Hundreds of babies have begun to be tested for over 200 rare genetic conditions as part of a world-leading study in NHS hospitals that aims to screen up to 100,000 newborns in England.
The Generation Study, led by Genomics England in partnership with NHS England, will see newborn babies offered whole genome sequencing using blood samples which are usually taken from their umbilical cord shortly after birth.
The study will identify conditions such as Metachromatic leukodystrophy (MLD) in babies sooner and could enable hundreds to benefit from earlier diagnosis and treatment that could help slow the progression of rare conditions and even extend their lives. It aims to investigate the feasibility and acceptability of using whole genome sequencing to screen newborns for rare conditions where early treatment is available.
Following consultation, the study is only analysing the genomes for the 200 plus selected conditions that can be treated in the NHS in early childhood. Currently, over 1,000 participants have consented to join the study.
Expectant parents at participating hospitals will be informed about the study during pregnancy, and if interested a research midwife will have a detailed conversation with them to decide if they want to take part.

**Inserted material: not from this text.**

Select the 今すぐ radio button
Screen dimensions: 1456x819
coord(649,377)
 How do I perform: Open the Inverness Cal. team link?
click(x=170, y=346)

Shortly after birth, an NHS doctor, nurse or midwife will confirm with parents that they are still happy for their baby to be tested and a blood sample will be taken and sent to a laboratory for whole genome sequencing.

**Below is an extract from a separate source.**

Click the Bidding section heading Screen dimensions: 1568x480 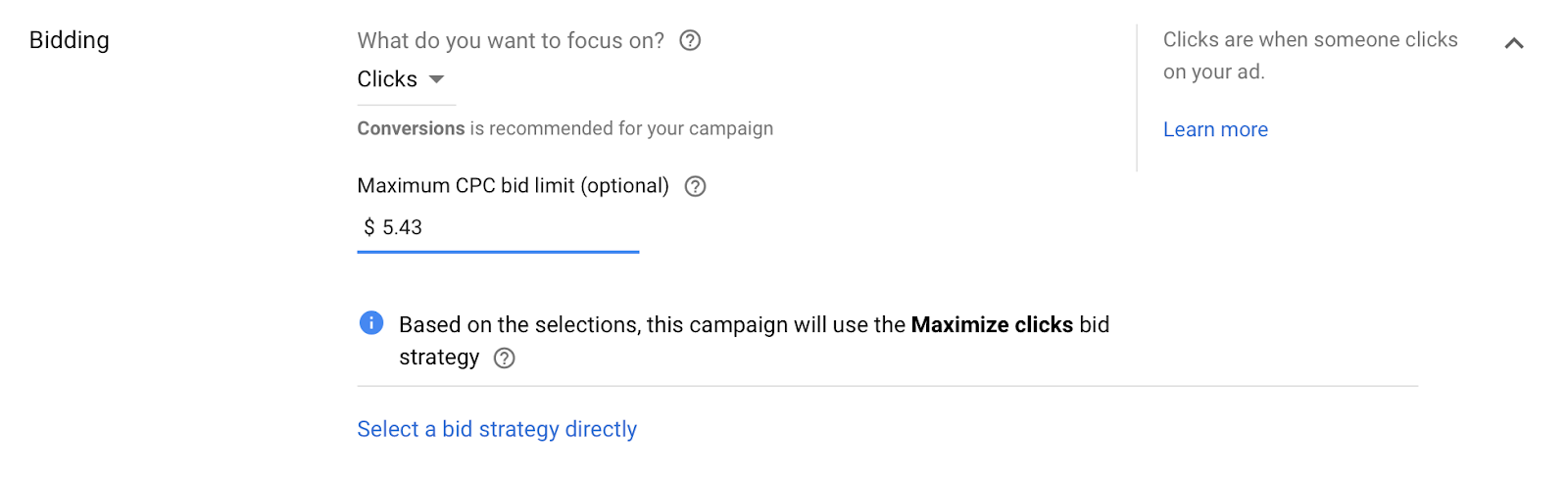(70, 40)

Results are then reviewed by NHS genomic scientists, with the aim of sharing with parents within 28 days if a condition is suspected or within a few months if no conditions are suspected.
If a newborn baby is identified as having a treatable childhood condition through the genome sequencing, families and carers will be provided with further NHS testing to confirm a diagnosis, and ongoing support and treatment from the NHS.
This will extend and improve hundreds of lives by providing earlier diagnoses and treatment. Currently, on average, it takes a rare disease patient 5.6 years to receive an accurate diagnosis, underlining the transformative impact that whole genome sequencing at birth can have.